_Selected text_:

Through play, children acquire literacy, mathematical, and creative skills. Make-believe play, in particular, has been linked to self-regulation skills, which in turn have been linked to greater academic success than IQ has. Self-regulation skills also help children with self-control and with managing stress while learning. Moreover, if children don’t learn to play as children, they aren’t likely to discover its value as adults. And just think about what a dreary existence daily life will be without a playful attitude.
Stuart Brown, MD, founder of the National Institute for Play, and psychologist and play researcher Dr. Peter Gray are among the experts who link play deprivation with hostility and depression among children, youths, and adults. They point out that as opportunities for children to play have lessened, aggression and depression have increased. Indeed, early childhood professionals throughout the world tell me they are seeing behaviors unlike any in the past – behaviors with which they don’t know how to cope.
Author Eric Jensen, an educator and researcher specializing in brain-based learning, tells us in his book Learning with the Body in Mind that “gamessupport the development of emotional intelligence in children while they facilitate face-to-face interactions, the management of feelings, the expression of verbal and non-verbal requests, the delaying of gratification, the use of self-talk, problem-solving, conflict resolution, and more.”
Jensen, Brown, and Gray, however, are not discussing adult-organized, adult-directed games. They refer instead to true play, which is open-ended and intrinsically motivated. It has nothing to do with product (home runs, goals, points, and good grades) and everything to do with process (fun).
Really, we have to ask ourselves: If children begin living like adults in childhood, what will there be left to look forward to? What joy will they find as adults if striving to “succeed” has become life’s sole purpose?
What’s a parent to do? My advice:
- Take a few moments to reflect on your own childhood memories. Chances are, many of your most cherished involved play. Also, chances are that you would like your child to be able to look back on the same kind of memories.
- Choose a preschool or early childhood center that respects your child’s intellectual, social-emotional, and physical needs. This describes a traditional, play-based preschool. When you visit early childhood settings and interview teachers and directors, the word play should loom large at the top of your checklist.
- Whether your child is in public or private school, make sure that recess is part of the program at least once a day. Recess offers valuable time for true, unstructured play.
- Take comfort in the fact that studies have determined that children enrolled in play-oriented preschools do not have a disadvantage over those who are enrolled in preschools focusing on early academics. Studies, in fact, showed that there were neither short-term nor long-term advantages of early academics versus play, and that there were no distinguishable differences by first grade. The only difference was that the children who experienced early academics were more anxious and less creative than their peers who had been in traditional, play-based preschools. In another, fourth-graders who had attended play-oriented preschools in which children often initiated their own activities had better academic performance than those who had attended academics-oriented preschools.
- Regardless of what may be happening in your child’s school, ensure that she or he has plenty of downtime at home during which true play is possible.
- Arrange playdates – and then step aside!

_Record set_:

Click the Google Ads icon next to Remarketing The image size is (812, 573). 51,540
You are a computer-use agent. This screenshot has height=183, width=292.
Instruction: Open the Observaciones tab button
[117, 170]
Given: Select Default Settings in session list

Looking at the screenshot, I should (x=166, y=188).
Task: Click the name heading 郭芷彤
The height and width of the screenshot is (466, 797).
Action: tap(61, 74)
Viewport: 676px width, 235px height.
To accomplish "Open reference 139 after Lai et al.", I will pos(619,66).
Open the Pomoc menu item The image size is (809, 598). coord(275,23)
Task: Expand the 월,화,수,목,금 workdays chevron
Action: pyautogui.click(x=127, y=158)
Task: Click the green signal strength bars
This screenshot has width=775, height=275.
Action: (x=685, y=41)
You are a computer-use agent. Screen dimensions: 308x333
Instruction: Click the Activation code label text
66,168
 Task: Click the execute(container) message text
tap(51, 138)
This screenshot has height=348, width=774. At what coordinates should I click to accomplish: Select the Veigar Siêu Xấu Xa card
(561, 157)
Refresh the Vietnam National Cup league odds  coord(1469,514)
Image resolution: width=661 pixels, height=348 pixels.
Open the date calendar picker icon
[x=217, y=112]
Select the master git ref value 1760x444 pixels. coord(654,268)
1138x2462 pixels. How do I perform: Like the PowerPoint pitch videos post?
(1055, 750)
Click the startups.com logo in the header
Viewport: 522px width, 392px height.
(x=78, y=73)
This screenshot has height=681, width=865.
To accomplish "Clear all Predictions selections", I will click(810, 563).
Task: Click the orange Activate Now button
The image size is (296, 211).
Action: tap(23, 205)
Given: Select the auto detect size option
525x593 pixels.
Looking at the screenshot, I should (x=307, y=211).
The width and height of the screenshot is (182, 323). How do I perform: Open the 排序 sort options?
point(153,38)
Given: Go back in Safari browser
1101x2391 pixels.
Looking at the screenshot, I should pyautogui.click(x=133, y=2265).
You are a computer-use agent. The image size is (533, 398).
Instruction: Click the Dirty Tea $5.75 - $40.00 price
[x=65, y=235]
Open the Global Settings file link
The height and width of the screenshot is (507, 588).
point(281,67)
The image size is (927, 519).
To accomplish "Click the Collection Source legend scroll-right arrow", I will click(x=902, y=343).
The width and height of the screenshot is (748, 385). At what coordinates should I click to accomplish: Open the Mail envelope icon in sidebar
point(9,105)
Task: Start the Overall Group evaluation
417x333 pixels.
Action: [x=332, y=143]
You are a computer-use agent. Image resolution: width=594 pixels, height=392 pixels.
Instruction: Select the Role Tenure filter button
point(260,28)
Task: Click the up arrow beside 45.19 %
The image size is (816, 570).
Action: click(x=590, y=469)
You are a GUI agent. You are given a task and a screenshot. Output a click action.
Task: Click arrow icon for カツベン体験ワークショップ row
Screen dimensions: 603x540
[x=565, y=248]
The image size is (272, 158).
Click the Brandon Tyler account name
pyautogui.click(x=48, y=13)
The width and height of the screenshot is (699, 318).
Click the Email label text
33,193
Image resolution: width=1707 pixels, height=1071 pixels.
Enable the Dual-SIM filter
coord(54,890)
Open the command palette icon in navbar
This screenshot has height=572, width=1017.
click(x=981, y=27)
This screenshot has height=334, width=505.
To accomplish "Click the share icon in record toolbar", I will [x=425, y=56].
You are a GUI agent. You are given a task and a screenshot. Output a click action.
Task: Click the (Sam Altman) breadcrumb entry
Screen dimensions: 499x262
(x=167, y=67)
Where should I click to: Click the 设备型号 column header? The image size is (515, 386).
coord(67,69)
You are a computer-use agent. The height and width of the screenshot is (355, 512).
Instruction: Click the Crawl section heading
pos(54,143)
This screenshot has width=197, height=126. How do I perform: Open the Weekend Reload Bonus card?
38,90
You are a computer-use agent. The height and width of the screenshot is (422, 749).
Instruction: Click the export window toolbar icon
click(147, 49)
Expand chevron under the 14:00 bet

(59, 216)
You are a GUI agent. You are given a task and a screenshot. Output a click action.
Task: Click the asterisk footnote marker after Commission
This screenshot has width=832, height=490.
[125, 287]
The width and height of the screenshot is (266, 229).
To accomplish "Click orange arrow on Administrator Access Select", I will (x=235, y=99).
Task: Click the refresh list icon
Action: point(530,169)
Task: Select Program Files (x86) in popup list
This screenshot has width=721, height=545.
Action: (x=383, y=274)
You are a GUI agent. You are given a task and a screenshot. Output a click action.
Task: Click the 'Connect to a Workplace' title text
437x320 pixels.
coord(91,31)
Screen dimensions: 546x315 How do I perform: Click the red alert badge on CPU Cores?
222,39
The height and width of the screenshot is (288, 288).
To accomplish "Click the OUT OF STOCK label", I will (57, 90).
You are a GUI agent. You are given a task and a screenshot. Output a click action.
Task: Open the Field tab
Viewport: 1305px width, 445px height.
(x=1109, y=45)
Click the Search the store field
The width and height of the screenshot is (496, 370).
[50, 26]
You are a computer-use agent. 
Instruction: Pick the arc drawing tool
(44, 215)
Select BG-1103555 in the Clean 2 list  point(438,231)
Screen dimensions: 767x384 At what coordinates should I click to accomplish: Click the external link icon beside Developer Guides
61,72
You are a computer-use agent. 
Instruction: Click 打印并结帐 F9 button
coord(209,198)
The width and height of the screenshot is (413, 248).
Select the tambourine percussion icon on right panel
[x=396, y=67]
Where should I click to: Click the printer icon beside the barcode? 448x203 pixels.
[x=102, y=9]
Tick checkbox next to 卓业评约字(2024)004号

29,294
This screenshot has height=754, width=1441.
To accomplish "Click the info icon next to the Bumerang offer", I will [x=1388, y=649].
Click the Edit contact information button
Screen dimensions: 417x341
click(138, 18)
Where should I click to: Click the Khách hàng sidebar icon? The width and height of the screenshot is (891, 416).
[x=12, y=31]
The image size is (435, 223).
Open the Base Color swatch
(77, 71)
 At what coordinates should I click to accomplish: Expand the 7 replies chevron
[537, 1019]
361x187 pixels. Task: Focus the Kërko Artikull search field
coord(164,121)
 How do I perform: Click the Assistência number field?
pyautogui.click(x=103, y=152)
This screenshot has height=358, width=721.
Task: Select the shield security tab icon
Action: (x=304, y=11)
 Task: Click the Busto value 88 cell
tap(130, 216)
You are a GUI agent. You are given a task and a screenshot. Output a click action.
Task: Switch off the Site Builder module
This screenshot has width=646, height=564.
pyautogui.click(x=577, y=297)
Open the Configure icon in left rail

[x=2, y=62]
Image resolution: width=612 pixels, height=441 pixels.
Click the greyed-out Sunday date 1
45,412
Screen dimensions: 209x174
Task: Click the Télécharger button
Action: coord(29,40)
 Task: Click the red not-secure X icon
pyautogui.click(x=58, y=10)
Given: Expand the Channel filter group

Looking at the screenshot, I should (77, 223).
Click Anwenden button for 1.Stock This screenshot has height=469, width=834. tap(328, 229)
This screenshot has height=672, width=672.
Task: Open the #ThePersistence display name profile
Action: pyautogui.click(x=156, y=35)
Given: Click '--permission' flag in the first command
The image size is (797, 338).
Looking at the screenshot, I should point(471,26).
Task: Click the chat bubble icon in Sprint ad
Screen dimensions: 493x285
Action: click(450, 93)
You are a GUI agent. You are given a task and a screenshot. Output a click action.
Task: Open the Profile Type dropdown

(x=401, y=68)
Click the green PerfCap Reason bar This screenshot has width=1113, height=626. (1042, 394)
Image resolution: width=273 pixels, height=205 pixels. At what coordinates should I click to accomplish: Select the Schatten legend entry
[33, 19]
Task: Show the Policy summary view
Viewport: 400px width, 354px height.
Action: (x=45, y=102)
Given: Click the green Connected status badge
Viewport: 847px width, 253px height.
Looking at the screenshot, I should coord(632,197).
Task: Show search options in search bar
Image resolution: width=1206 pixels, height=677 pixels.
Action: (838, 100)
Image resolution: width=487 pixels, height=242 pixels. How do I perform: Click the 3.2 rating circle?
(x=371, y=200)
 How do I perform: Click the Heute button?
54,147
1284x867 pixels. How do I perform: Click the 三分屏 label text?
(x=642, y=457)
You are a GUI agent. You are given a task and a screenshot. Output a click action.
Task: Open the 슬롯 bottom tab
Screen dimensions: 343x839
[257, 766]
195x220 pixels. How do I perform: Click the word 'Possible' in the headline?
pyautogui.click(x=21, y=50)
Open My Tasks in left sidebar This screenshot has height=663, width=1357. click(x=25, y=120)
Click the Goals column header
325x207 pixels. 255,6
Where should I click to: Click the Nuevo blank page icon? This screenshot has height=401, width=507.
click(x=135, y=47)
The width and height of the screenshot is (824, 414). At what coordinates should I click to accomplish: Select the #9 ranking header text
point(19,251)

_About this exercise_: Quote the passage from the text on children's play that opens with the words "- Regardless of" and closes with "then step aside!", copying it word for word.

_Exercise result_:
- Regardless of what may be happening in your child’s school, ensure that she or he has plenty of downtime at home during which true play is possible.
- Arrange playdates – and then step aside!